Keep in mind that even Jesus had difficulty with some persons.  The Gospels do not hide the fact that Jesus and the religious authorities of his day, in particular the Pharisees, had an ongoing contentious relationship.  In Matthew 23:33, we find Jesus addressing them with these harsh, cutting words, You snakes! You brood of vipers! How will you escape being condemned?
 We can find some comfort, I think, in knowing that even as Christians we aren’t necessarily expected to like everyone. 

The Love Ethic Of Jesus Remains Our Guide
We cannot, and should not, escape the explicit call of Jesus that we are to love others (Mark 12:31).  This means, unquestionably, that we are to look for ways to nurture positive relationships where and when we can.
Another key Biblical passage for a proper Jesus-like response is found in Romans 12:18.  There the Apostle Paul writes:  If it is possible, as far as depends on you, be at peace with everyone.
Note here that Paul posits two key conditions for nurturing peace with others (which certainly is a reflection of a loving spirit)…that building bridges with a difficult person “is possible” and that such depends on us.  The other person most certainly may make it impossible for connection and/or not accept our overtures of connection.
In essence, we commit ourselves in dealing with sandpaper people to act with love and peace; while acknowledging some things are outside our best efforts.

Sometimes We’re The Problem
Now, let’s be honest…sometimes we’re the ones in the wrong; not the other person.  Let me share with you some ways we can be the problem:
When we expect others to be who we want them to be or act like we want them to act;
When we refuse to admit we’re wrong;
When we speak or act judgmentally;
When we fail to be sensitive to the needs of others.

Be In Prayer For The Relationship
For one thing, pray to understand the other person.  Is there something which has happened in the person’s life which has contributed to his or her challenging behavior?  Is there something I need to know which would help things?
 And, ask God to help you see some good in that person.  With God’s help, hopefully we each can note some part of that difficult person which is worth affirming.
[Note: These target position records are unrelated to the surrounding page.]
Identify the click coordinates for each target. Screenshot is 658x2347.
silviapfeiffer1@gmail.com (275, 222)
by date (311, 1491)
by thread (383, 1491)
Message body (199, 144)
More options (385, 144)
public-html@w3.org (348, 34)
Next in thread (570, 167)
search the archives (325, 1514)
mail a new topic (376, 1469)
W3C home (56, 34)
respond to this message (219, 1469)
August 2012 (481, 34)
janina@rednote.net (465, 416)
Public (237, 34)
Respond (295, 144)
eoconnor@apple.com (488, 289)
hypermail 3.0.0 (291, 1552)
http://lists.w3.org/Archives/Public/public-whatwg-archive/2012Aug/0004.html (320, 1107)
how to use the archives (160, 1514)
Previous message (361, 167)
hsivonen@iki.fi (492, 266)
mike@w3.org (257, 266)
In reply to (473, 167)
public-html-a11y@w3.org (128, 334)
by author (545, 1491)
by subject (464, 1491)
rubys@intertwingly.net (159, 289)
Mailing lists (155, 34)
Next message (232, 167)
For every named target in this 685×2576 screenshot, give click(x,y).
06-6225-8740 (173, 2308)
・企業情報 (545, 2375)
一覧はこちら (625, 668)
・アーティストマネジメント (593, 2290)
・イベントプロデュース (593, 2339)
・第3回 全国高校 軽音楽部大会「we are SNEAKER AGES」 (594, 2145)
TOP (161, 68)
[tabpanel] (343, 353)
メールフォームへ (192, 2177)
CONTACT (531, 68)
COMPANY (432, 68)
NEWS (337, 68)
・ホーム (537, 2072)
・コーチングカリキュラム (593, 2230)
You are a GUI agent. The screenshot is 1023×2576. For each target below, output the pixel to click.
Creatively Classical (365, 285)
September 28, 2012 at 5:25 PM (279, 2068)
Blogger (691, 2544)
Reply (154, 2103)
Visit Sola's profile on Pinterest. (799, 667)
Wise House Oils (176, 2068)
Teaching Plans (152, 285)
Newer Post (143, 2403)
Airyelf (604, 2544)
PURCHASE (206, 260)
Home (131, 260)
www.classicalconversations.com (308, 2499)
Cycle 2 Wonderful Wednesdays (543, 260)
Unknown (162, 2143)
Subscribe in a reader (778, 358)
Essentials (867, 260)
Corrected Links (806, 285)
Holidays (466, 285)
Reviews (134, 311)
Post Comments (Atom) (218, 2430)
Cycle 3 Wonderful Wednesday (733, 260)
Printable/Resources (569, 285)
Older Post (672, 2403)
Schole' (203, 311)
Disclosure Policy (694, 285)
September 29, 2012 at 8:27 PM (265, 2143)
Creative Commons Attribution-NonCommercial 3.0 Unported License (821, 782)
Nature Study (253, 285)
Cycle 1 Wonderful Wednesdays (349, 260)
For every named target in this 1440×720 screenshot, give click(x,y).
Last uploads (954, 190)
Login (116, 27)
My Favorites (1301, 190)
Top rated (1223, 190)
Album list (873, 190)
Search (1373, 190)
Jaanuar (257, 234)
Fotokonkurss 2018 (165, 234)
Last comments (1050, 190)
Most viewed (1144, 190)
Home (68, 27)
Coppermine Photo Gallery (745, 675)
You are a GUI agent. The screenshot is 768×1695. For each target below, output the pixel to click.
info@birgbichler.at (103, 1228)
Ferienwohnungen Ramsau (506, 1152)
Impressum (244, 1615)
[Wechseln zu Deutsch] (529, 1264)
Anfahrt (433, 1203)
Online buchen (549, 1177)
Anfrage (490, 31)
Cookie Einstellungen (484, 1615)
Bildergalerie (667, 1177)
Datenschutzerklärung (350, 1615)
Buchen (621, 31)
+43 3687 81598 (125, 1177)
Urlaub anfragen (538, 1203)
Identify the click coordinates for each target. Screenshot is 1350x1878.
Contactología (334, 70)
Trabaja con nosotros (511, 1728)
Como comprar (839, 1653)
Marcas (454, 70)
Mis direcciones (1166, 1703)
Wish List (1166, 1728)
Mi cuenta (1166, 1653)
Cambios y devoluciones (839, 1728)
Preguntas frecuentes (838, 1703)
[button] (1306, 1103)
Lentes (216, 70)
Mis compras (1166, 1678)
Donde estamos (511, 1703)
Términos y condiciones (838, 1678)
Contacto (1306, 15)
There Is Some Practical Information We Need To Remember
First of all, we may need to practice avoidance with some persons who continually prove to be extremely difficult in our lives.  God doesn’t expect us, I don’t think, to spend unnecessary time with those who deplete our spirits, who rob us of our joy, who make interaction with them always unbearable.  We do our very best, with God’s help, to have a constructive connection; but we also distance ourselves when it has to be.
Secondly,don’t capitulate to being a victimGod doesn’t expect you or me to stay in relationships which are overbearing, controlling, abusive, and unhealthy.